One of the unintended consequences of technology is that it tends to push people into isolation. Technology offers ways for individuals to get “my” way and therefore we do not need to depend upon others. Undisciplined use of technology pushes us further and further into isolation and keeps us from working alongside friends and neighbors. We can simply interact with what we already like and what we already know.

The question we must face as a church is the unintended consequences of live-streaming. While it has been a great tool and a wonderful blessing during the pandemic, we must ask questions about how it affects us. In a strange sense, it has connected people who are connected to Woodland all around the globe, as we have all become podrishioners. And this new experience is not going away, as many prefer to experience church from home instead of going to a building.

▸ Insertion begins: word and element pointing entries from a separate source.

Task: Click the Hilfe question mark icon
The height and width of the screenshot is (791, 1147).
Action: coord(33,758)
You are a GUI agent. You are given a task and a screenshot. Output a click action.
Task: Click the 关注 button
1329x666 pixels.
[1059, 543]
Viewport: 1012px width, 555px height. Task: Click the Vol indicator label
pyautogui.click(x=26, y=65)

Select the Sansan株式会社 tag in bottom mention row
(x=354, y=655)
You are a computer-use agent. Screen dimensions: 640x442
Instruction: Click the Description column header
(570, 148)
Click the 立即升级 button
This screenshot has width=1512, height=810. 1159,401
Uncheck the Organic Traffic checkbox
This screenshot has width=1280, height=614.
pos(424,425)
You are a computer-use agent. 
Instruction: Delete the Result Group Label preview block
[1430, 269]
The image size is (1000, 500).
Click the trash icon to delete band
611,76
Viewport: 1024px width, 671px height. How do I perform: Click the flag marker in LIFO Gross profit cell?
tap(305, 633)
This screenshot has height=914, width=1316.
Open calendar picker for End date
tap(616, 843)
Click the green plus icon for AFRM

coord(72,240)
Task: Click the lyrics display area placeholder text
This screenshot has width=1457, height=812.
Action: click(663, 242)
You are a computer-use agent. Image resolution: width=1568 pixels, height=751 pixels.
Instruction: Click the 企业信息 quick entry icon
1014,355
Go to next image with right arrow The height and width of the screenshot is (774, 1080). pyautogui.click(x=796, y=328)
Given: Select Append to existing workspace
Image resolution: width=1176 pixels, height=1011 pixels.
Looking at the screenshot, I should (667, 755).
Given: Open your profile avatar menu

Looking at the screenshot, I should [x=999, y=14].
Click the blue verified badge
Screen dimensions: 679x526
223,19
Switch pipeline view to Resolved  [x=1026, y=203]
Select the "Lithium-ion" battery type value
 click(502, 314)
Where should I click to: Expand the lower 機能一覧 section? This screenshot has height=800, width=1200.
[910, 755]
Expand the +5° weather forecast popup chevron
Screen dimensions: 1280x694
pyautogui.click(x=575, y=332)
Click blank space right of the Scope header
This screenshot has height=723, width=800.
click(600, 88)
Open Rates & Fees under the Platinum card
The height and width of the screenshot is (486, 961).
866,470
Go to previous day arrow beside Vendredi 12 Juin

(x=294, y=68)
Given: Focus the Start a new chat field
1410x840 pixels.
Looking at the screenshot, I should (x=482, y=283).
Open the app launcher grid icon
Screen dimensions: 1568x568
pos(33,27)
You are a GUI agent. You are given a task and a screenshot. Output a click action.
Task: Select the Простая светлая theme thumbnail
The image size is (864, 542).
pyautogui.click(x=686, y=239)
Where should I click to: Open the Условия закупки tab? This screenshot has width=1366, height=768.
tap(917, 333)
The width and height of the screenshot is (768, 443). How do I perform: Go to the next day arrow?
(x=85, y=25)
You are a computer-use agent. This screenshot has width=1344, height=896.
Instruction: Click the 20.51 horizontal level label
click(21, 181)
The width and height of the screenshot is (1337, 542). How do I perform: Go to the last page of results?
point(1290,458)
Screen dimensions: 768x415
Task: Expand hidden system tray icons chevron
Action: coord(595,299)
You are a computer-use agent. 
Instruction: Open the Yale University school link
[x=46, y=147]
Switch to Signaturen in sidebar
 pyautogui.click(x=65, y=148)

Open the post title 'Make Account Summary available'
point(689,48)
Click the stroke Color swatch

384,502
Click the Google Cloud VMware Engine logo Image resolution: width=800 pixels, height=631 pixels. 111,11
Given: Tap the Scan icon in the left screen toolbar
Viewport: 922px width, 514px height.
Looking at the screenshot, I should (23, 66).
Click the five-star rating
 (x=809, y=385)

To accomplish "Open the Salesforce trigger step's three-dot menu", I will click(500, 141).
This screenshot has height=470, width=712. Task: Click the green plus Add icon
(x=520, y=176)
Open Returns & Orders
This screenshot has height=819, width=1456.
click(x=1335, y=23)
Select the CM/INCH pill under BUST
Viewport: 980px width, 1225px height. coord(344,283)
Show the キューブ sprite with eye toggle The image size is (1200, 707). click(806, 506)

We could quote verses like “forsake not the assembling of yourselves together” to get people back in the building. But if we went this route, we’d be trying to be back to church as usual, to an attractional model of the church. The idea of an attractional church is that we must develop an impressive worship service and great teaching in order to get people to attend. Evangelism, then, is inviting people to come to this service and hopefully be attracted to it by the worship and preaching, with success measured by how many people we can get in the building.

The alternative is to flex our missional muscle by taking the Great Commission seriously, as stated in the focus scripture. We are to carry the presence of Jesus with us, manifest the character of Jesus wherever we go, and let God use that to make disciples who will join us in carrying Jesus into the world. The instruction is to go to them, not to get them to come to us. God sent Jesus into the world and Jesus then sends his disciples into the world.

If we view live-streaming of the church from a consumer mindset, it will be disastrous because it presents one more way we get to have things our way. But there is another way. Now that attractional church is not the focus, it gives us the chance to shift our focus to being God’s hands and feet in the midst of the world. We, the body of Christ, are called to be God’s front-line workers. We are called to go about it in different ways, but we are each called to this.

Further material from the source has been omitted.